First, we investigated the completeness of the surveys in the subset of 1,941 symptomatic patients. About half of the queries had more than 30% missing information, including five characteristics that did not have answers provided by more than 60% of patients. The other half of the queries had information provided by all patients (10 characteristics) or by most of the patients (4 queries). Supplementary Figure S1 shows the distribution of missing values. Next, we examined the demographic and epidemiological profile of symptomatic patients regarding the COVID-19 diagnosis versus other respiratory tract infections. Among 1,941 patients presenting any symptoms, 30% (n = 586) were infected with SARS-CoV-2, and the remaining 70% (n = 1355) got negative test results (Table 1). There were no statistically significant differences, neither in the number of men/women with and without COVID-19 nor the relation between the age of patients and their diagnosis (Table 2). Noteworthy, pairwise analysis of age and sex regarding COVID-19 diagnosis showed significant differences in median age between men and women in the group of people infected with SARS-CoV-2 (p = 0.0140). Women get a positive diagnosis of COVID-19 when being older compared to men, however, with negligible effect (OR = 1.01). Blood type was evenly distributed in both groups of patients. As expected, having contact with an infected person significantly twofold increased the odds of being SARS-CoV-2 infected (Table 3).

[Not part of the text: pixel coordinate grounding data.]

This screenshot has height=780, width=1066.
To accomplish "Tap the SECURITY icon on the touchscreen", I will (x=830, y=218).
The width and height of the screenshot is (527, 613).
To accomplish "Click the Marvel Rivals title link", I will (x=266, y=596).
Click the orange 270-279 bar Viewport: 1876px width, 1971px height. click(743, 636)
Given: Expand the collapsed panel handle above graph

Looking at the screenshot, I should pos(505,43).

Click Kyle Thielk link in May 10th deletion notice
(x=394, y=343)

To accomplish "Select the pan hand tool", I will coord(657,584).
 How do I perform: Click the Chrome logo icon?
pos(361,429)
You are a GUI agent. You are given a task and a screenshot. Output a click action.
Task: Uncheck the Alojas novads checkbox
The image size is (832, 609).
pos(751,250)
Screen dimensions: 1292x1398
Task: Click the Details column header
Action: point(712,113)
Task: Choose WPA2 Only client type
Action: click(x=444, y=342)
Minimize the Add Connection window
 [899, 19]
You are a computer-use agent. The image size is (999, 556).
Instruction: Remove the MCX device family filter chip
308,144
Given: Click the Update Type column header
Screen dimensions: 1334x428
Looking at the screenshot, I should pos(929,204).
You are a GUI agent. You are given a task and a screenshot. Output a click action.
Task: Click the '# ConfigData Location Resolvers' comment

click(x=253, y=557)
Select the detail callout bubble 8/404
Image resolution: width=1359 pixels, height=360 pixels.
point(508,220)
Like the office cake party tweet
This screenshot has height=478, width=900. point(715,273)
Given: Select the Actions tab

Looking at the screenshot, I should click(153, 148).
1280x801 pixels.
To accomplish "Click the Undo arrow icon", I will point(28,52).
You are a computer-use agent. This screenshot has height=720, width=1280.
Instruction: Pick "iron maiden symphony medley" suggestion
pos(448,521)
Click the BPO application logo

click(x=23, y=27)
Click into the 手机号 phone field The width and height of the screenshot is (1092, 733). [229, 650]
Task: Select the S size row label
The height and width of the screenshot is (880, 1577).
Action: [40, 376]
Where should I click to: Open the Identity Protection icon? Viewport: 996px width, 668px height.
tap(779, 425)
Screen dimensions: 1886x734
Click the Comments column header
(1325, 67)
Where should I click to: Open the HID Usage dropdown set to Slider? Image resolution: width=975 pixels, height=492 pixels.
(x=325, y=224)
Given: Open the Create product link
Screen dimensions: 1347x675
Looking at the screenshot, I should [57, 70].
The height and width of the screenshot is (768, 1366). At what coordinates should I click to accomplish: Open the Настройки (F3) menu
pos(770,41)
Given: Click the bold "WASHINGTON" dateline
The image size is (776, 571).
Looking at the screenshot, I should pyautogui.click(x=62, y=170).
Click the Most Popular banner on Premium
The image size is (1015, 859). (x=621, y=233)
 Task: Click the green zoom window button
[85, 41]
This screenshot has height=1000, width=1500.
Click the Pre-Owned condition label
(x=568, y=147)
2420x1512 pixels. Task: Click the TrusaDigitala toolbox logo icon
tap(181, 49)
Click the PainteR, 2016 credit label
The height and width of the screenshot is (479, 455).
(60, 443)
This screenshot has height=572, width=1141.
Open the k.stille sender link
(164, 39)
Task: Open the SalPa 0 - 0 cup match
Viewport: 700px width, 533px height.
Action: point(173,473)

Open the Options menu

The duration of symptoms is slightly longer for people not infected with SARS-CoV-2, however careful examination of results showed that the effect is driven by people reporting many days of observing symptoms (> 10) in the group of COVID-19 negative diagnosis. The median duration of symptoms in both groups equals four days.

Table 2 The differences in prevalence of studied clinical characteristics between patients positive and negative for SARS-CoV-2.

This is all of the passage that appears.